Leaving the pictures aside, return the listing exactly as it appears.

#### INFORMATION GIVEN ####

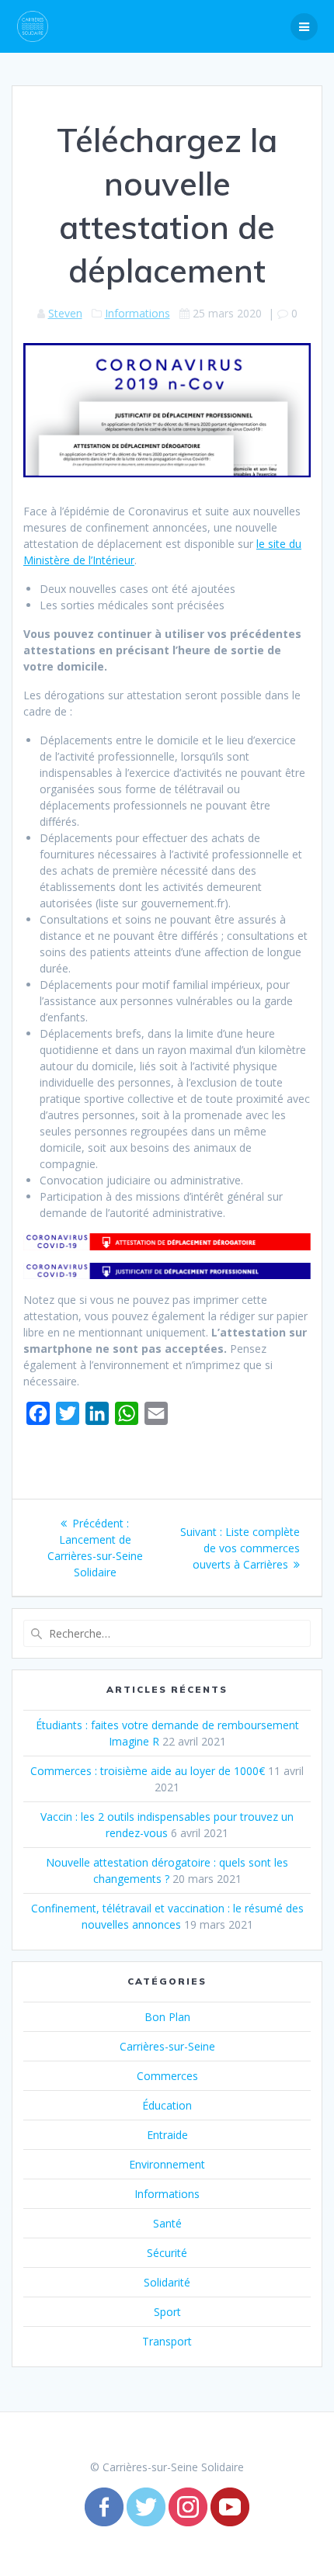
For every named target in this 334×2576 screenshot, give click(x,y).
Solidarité (167, 2282)
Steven (65, 313)
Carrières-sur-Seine (167, 2046)
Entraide (167, 2134)
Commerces (167, 2075)
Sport (167, 2311)
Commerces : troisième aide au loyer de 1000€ (147, 1770)
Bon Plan (167, 2016)
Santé (167, 2223)
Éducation (167, 2105)
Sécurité (167, 2252)
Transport (167, 2341)
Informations (137, 313)
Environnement (167, 2164)
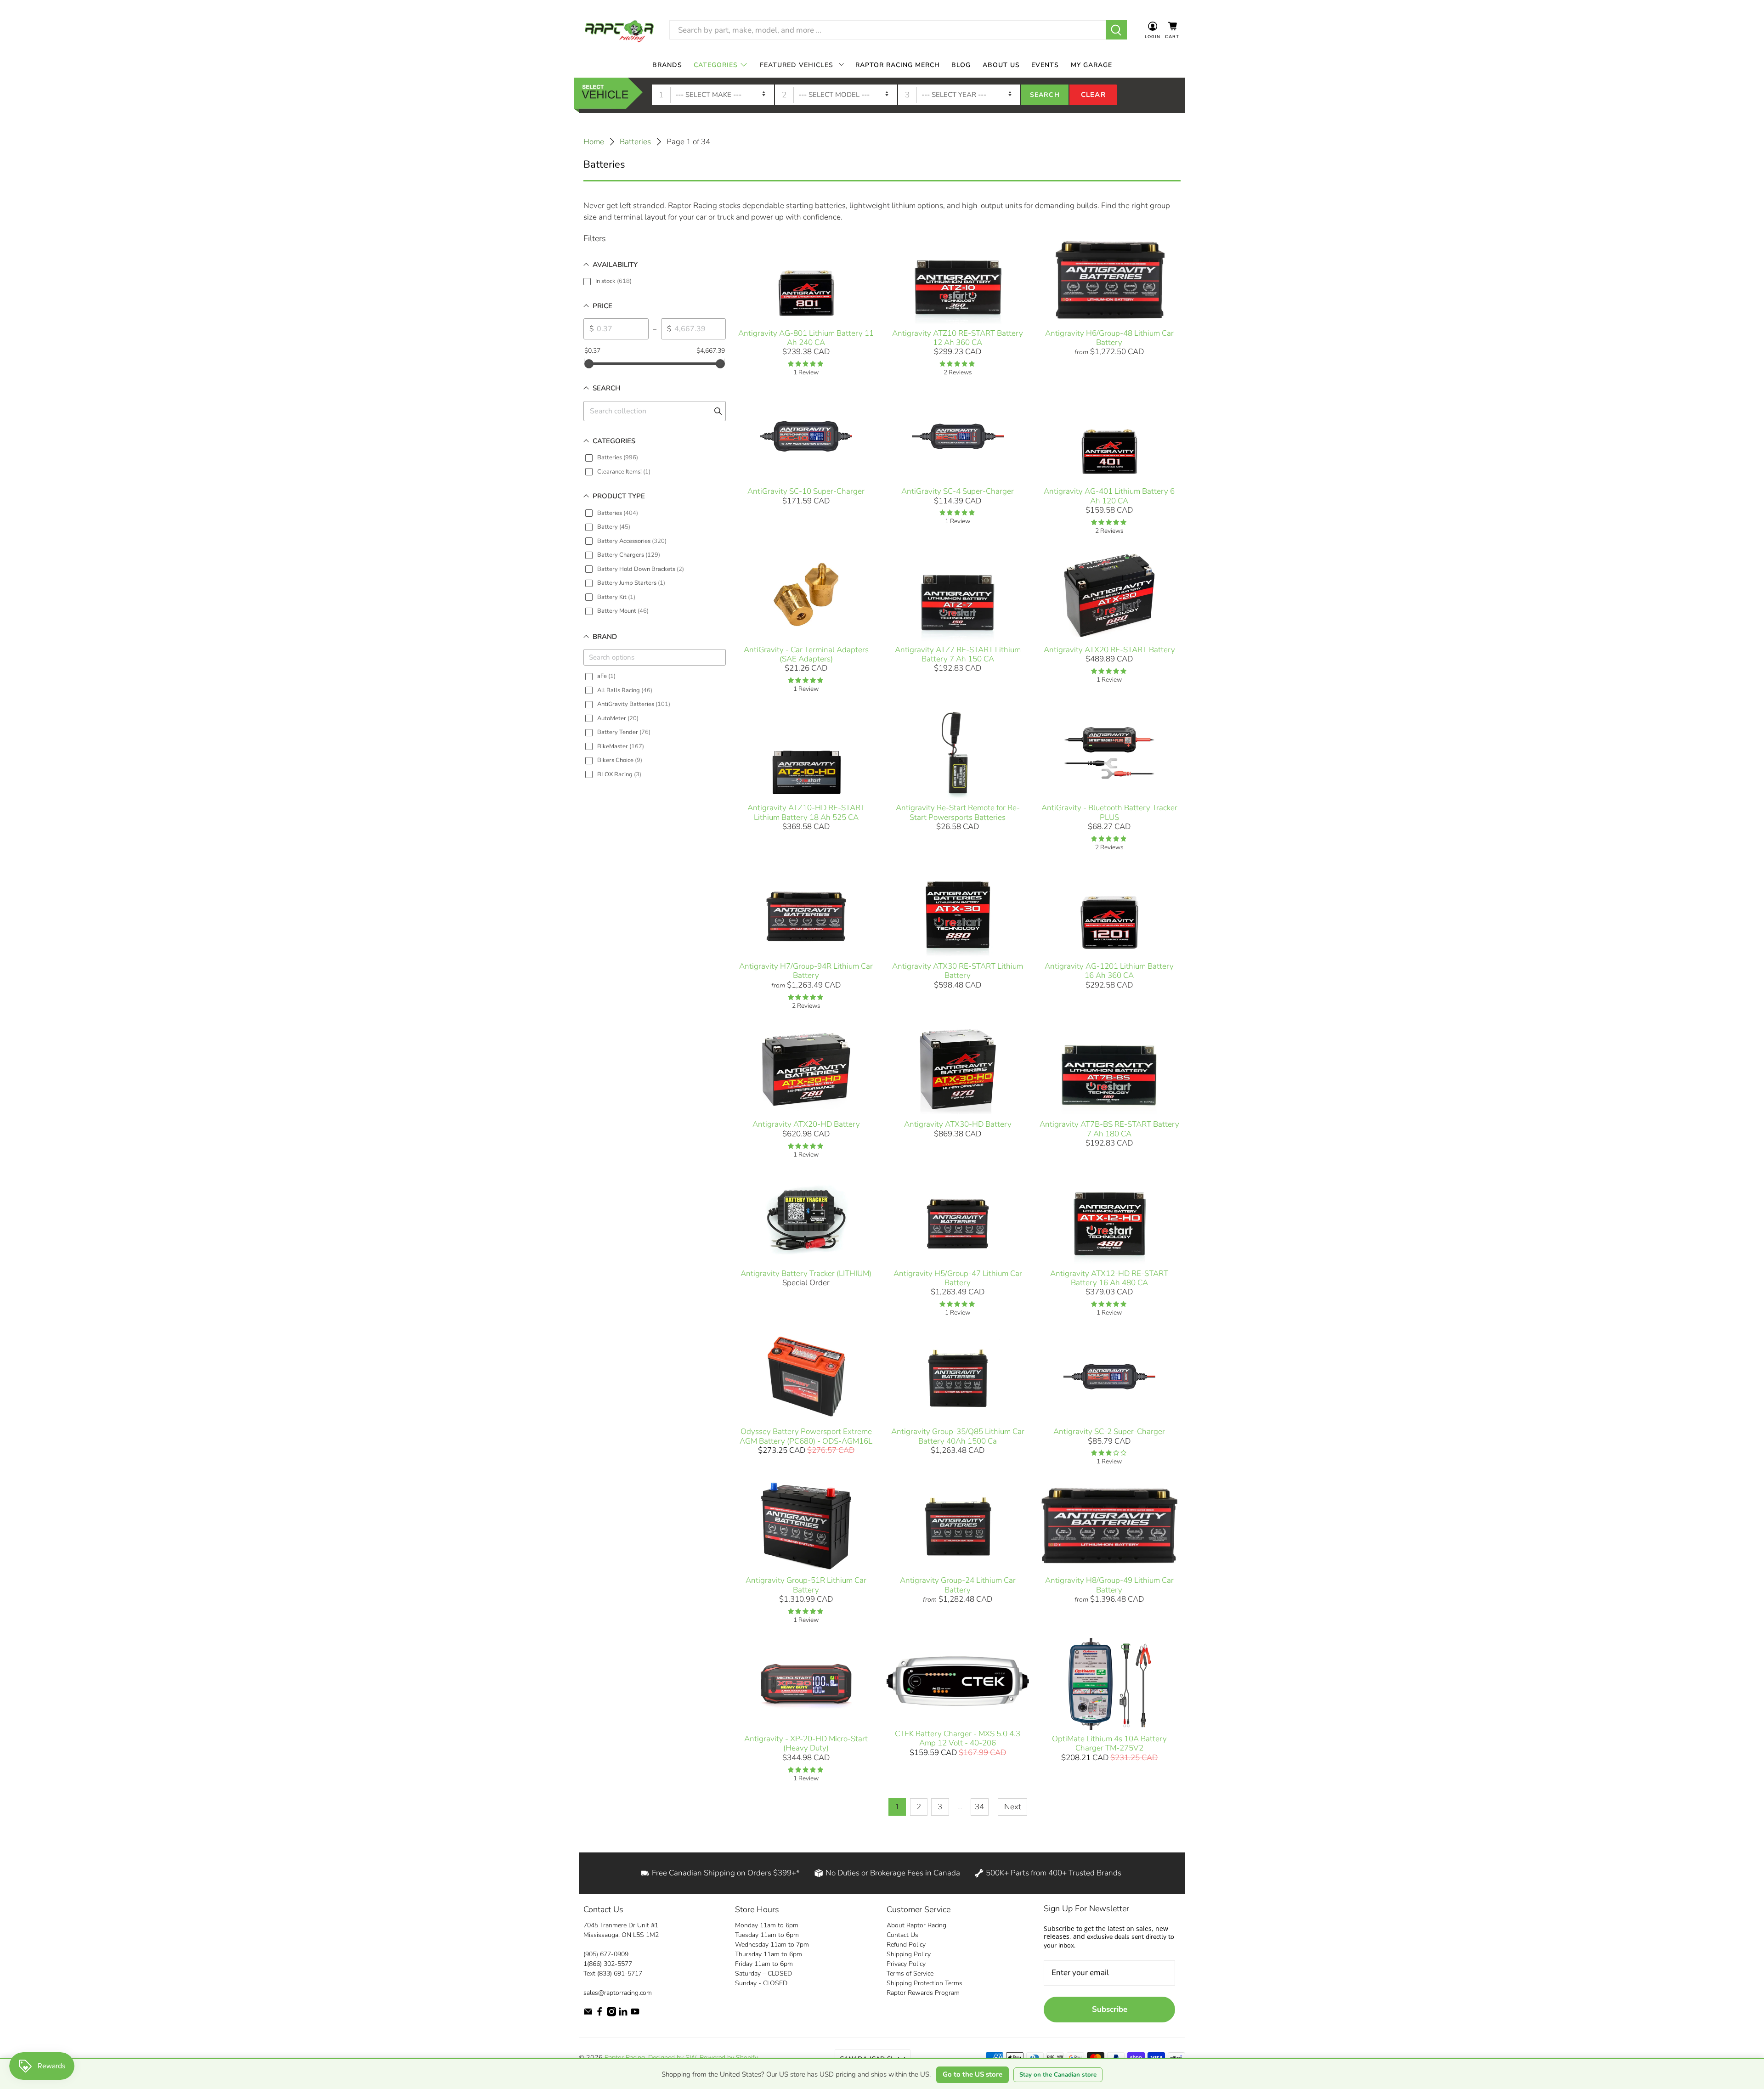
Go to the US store (972, 2074)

####

**YOUR RESPONSE:**
For every named target in this 334×2576 screenshot, give click(x,y).
Solidarité (167, 2282)
Steven (65, 313)
Carrières-sur-Seine (167, 2046)
Entraide (167, 2134)
Commerces (167, 2075)
Sport (167, 2311)
Commerces : troisième aide au loyer de 1000€ (147, 1770)
Bon Plan (167, 2016)
Santé (167, 2223)
Éducation (167, 2105)
Sécurité (167, 2252)
Transport (167, 2341)
Informations (137, 313)
Environnement (167, 2164)
Go to the US store (972, 2074)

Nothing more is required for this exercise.